REQUIREMENT -
Within the material below, how many lines carry the word "chart"? Answer with a single number.

PROVIDED RECORDS -

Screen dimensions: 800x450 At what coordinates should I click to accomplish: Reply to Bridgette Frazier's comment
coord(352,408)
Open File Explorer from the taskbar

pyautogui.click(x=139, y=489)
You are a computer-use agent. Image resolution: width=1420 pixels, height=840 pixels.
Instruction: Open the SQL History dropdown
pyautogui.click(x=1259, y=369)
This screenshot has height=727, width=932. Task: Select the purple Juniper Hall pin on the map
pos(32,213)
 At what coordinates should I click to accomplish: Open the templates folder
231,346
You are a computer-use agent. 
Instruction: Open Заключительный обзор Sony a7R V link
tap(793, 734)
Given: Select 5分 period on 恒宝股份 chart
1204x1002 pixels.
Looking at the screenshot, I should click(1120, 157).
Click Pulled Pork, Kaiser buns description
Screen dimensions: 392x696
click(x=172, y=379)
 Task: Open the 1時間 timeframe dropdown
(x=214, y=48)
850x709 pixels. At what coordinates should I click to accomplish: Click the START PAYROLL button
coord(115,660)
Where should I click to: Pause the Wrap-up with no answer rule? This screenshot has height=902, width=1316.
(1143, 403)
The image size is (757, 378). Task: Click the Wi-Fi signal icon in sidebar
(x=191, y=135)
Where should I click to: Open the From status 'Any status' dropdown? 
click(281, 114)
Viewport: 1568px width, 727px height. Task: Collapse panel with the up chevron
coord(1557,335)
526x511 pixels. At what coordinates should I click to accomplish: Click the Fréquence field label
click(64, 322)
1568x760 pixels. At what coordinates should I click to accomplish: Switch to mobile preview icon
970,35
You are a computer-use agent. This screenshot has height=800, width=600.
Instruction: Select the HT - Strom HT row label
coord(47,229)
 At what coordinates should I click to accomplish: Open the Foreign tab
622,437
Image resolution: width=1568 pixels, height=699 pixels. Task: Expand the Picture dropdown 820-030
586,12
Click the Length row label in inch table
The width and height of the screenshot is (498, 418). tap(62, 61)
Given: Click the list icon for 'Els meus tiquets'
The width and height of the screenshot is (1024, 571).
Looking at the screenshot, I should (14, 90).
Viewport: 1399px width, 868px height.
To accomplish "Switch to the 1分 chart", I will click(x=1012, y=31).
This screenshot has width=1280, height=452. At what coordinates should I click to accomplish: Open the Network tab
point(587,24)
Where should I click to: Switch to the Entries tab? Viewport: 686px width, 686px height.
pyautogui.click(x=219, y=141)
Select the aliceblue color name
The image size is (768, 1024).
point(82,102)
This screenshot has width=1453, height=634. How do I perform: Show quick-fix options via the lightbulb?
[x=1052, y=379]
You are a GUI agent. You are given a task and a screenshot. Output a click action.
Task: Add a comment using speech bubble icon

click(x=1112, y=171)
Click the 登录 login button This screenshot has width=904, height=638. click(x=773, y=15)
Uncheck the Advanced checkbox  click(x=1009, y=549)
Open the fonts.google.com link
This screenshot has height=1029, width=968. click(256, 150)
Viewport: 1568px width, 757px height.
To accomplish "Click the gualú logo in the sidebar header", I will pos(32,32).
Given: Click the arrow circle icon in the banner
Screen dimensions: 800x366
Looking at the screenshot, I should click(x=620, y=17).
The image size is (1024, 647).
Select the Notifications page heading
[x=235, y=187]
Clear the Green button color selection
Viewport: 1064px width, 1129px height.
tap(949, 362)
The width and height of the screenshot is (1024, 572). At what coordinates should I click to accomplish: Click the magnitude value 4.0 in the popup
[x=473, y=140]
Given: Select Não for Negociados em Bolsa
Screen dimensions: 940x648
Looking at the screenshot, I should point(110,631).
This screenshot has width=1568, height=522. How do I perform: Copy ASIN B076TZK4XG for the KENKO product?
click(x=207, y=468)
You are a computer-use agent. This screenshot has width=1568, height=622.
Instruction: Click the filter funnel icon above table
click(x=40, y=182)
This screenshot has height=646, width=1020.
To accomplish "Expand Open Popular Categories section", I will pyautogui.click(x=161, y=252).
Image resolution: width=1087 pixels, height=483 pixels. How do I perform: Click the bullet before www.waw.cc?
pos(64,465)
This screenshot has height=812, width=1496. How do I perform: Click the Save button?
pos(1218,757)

ANSWER TO THIS EXERCISE -
2